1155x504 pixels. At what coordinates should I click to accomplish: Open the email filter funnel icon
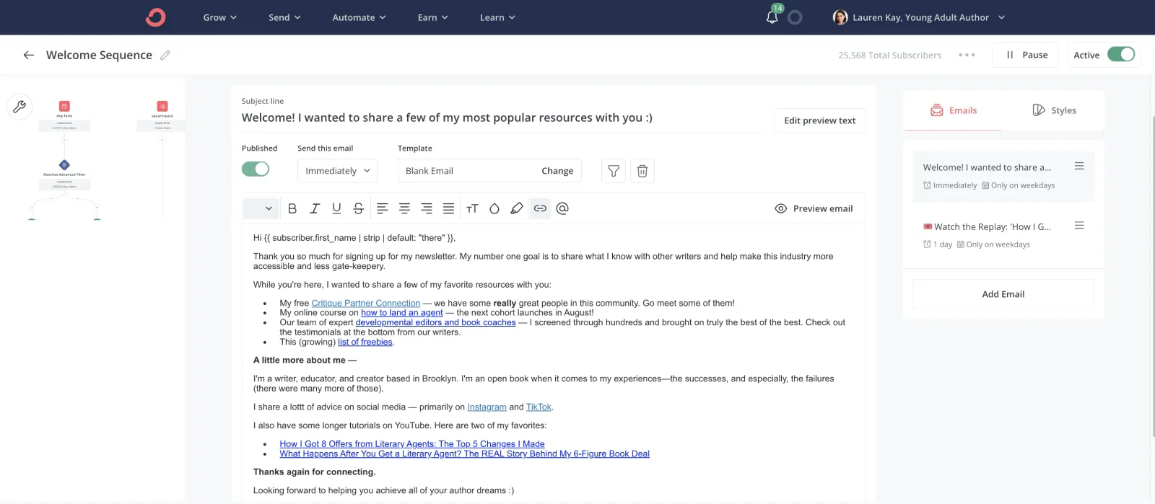613,171
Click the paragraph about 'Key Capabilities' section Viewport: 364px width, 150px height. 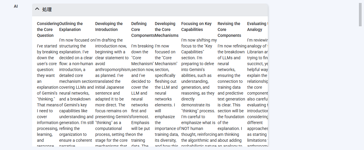pyautogui.click(x=199, y=92)
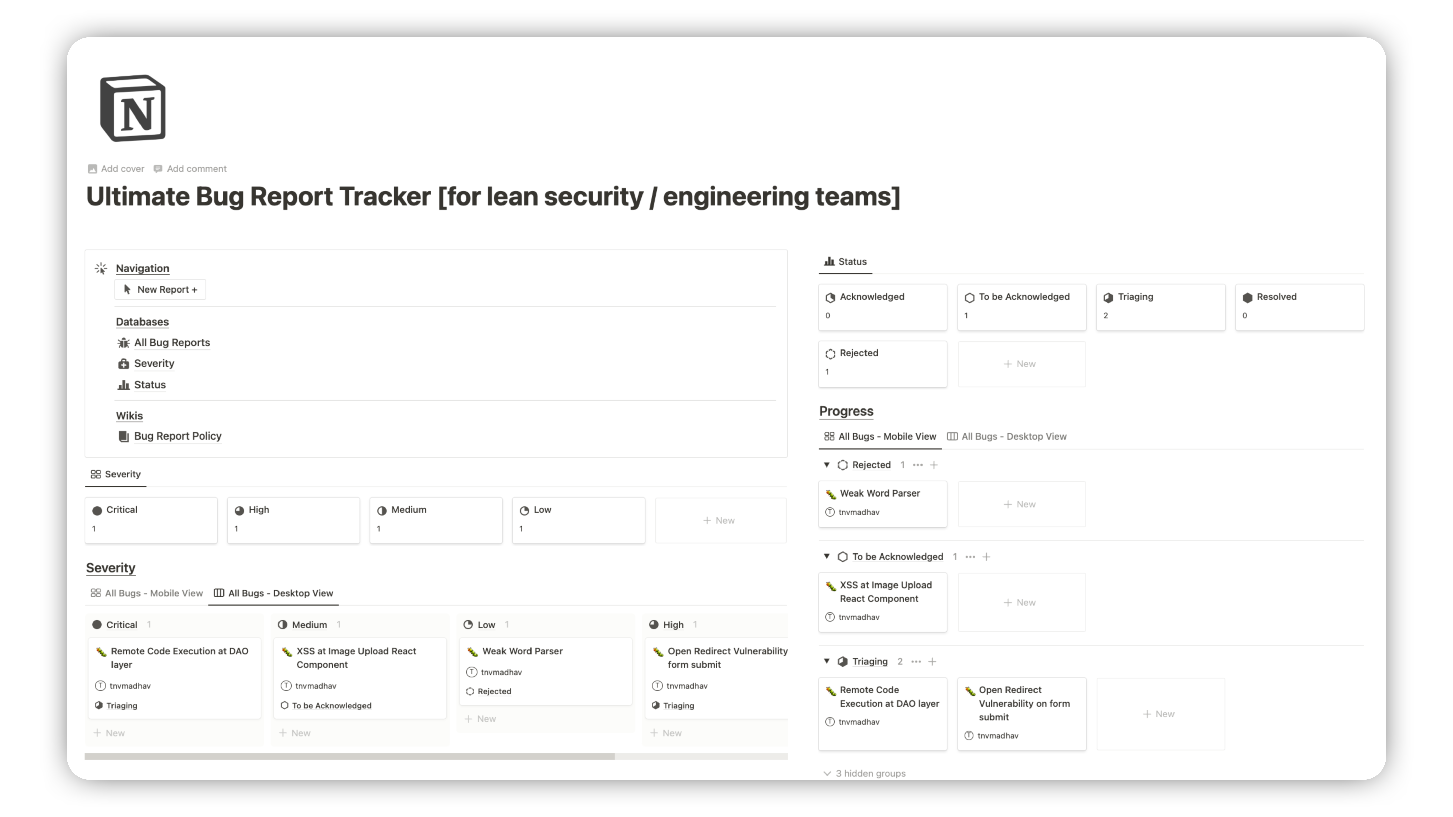The width and height of the screenshot is (1453, 817).
Task: Collapse the Triaging group in Progress
Action: (x=826, y=661)
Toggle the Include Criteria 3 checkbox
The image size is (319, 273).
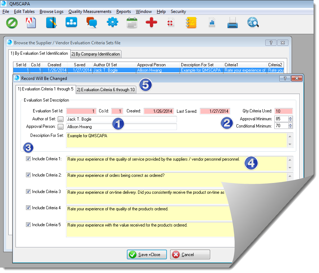(28, 192)
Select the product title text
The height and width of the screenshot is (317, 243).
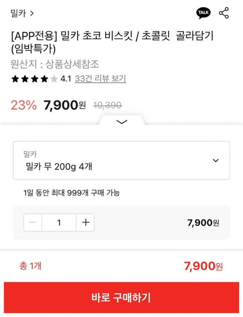112,43
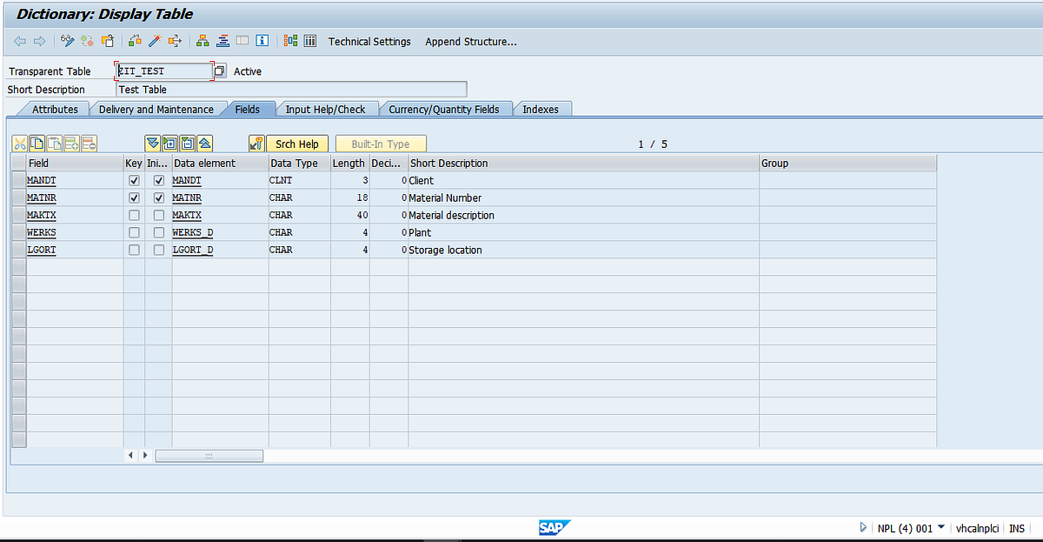Click the Back navigation arrow
The image size is (1043, 542).
(20, 41)
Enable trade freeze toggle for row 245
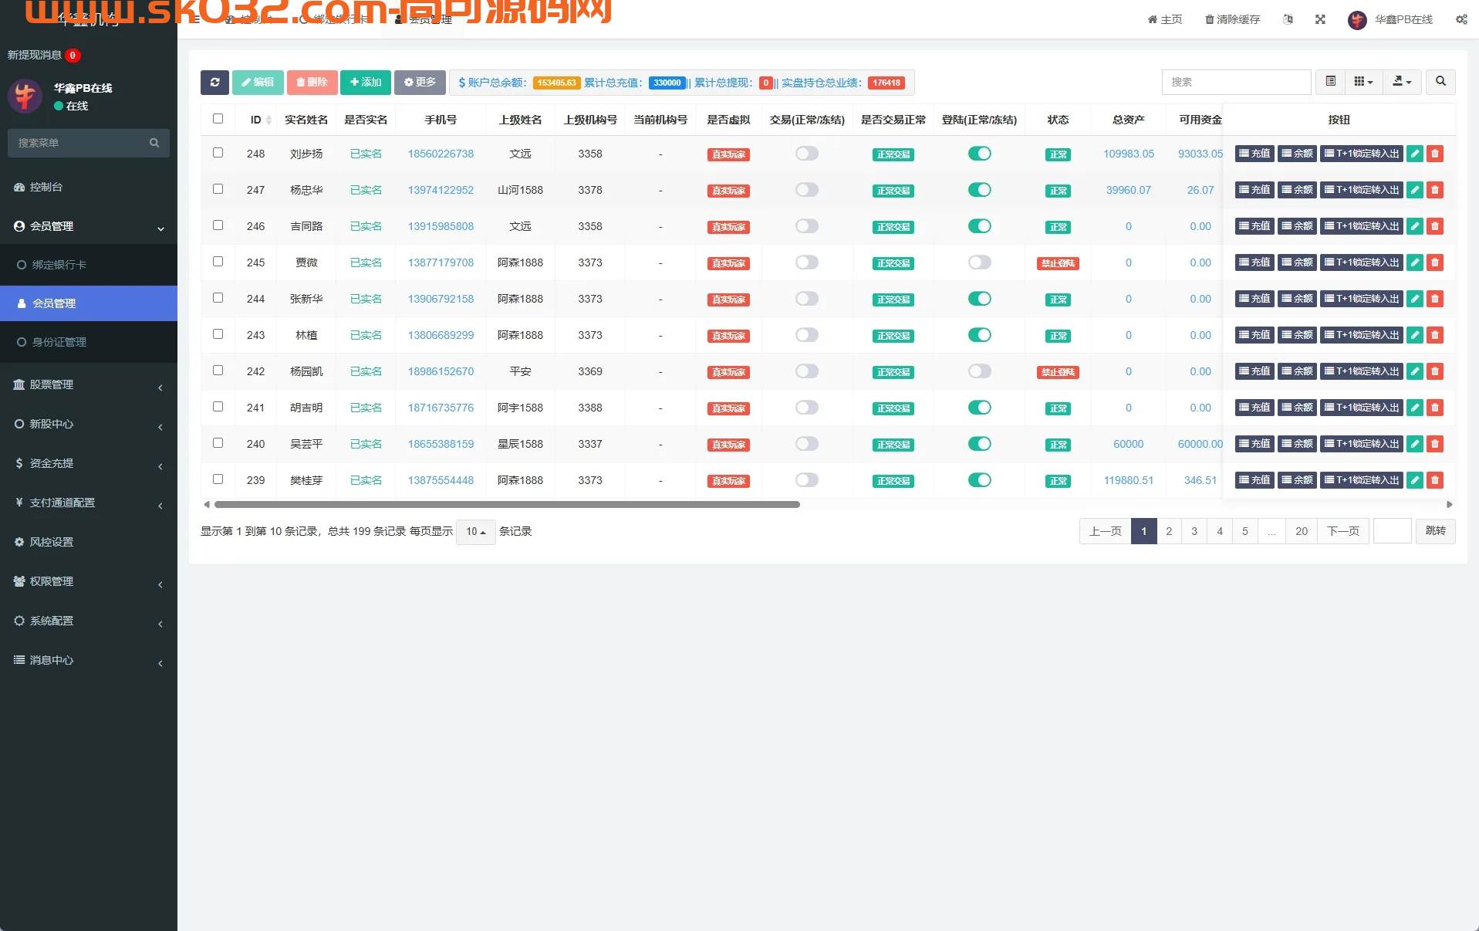Screen dimensions: 1479x931 806,262
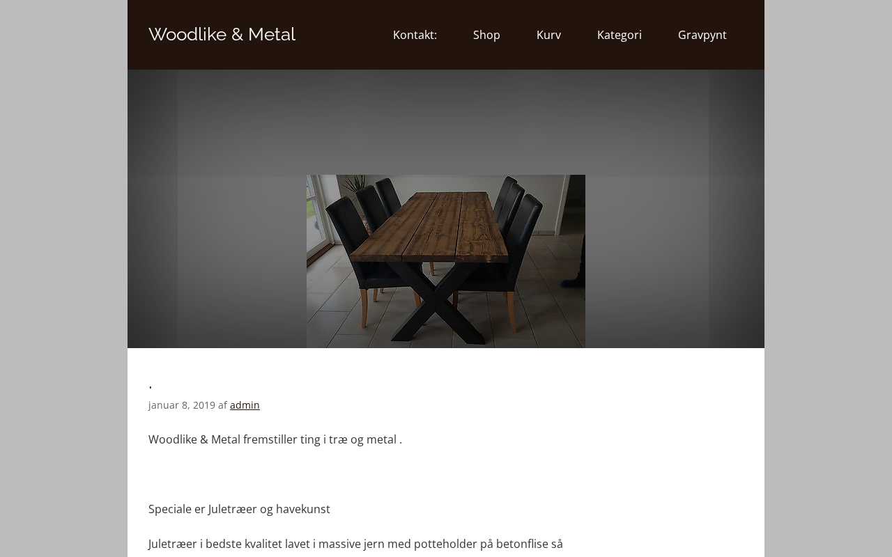Open the post titled with a single dot
This screenshot has height=557, width=892.
point(151,384)
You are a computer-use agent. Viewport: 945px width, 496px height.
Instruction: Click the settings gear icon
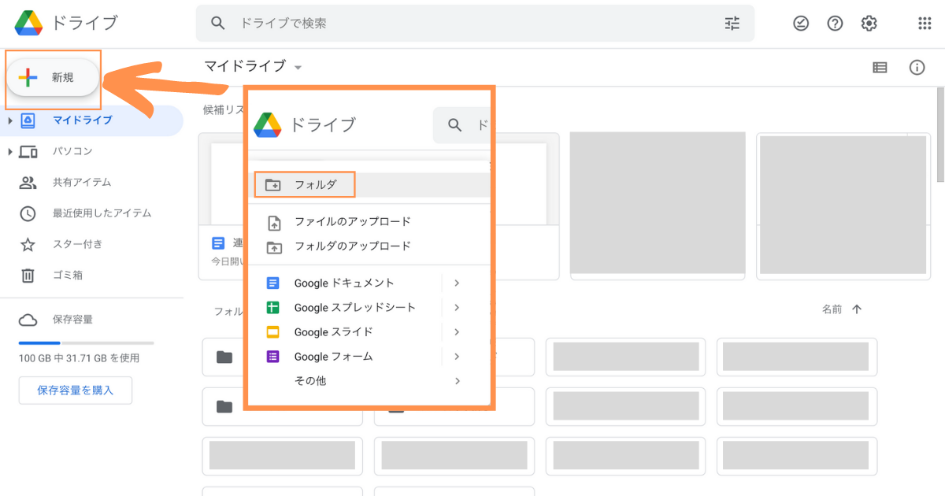(869, 23)
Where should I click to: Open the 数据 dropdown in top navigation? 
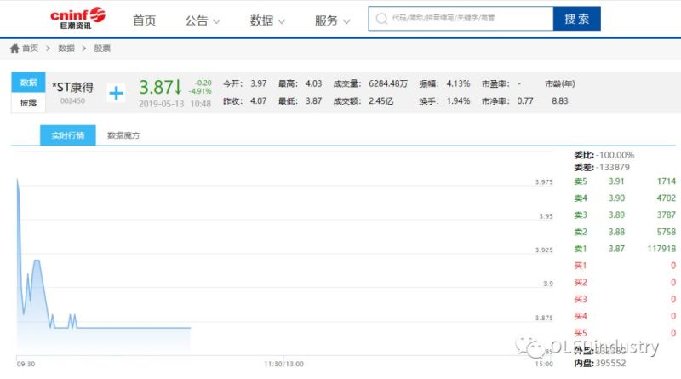(268, 20)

######

What you have to do: Copy out only the lines from the one containing "You are a computer-use" to the end of the entries, unchanged. Drop the pictures.

The answer:
You are a computer-use agent. Viewport: 945px width, 496px height.
Instruction: Click the settings gear icon
(869, 23)
Where should I click to: Open the 数据 dropdown in top navigation? 
(268, 20)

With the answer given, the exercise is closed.